Horse Riding Helmet Standards – United States
A single helmet standard doesn’t fit all. In the United States, the go-to standard is the ASTM F1163. ASTM stands for the American Society for Testing and Materials and they take care of the written portion of the standard while SEI (Safety Equipment Institute) utilizes an independent laboratory to both test and ensure that manufacturers keep up with the standard.
However, the US also allows for Snell-certified helmets, of which there are very few, possibly because the Snell Foundation utilizes an insanely robust certification and testing system. Helmets that pass this system carry a Snell E2016 or the latest E2021 certification.
Then, there is also the little-known NOCSAE ND050 (Standard Performance Specification for Newly Manufactured Polo Helmets) which is the only standard recognized by the USPA (United States Polo Association) as it is more rigorous than other standards with a more intense testing and certification system. NOCSAE compliant helmets are mandatory for all games at USPA clubs.

+ + + + + + +

# Given exercise:
Write out the helmet standards text again, starting at "Horse Riding Helmet" and ending at "with the standard.", with "helmet makers" swapped in for "manufacturers".

# Data lines:

+ + + + + + +

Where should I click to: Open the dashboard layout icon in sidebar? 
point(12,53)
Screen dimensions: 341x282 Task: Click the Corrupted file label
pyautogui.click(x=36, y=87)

+ + + + + + +

# The result:
Horse Riding Helmet Standards – United States
A single helmet standard doesn’t fit all. In the United States, the go-to standard is the ASTM F1163. ASTM stands for the American Society for Testing and Materials and they take care of the written portion of the standard while SEI (Safety Equipment Institute) utilizes an independent laboratory to both test and ensure that helmet makers keep up with the standard.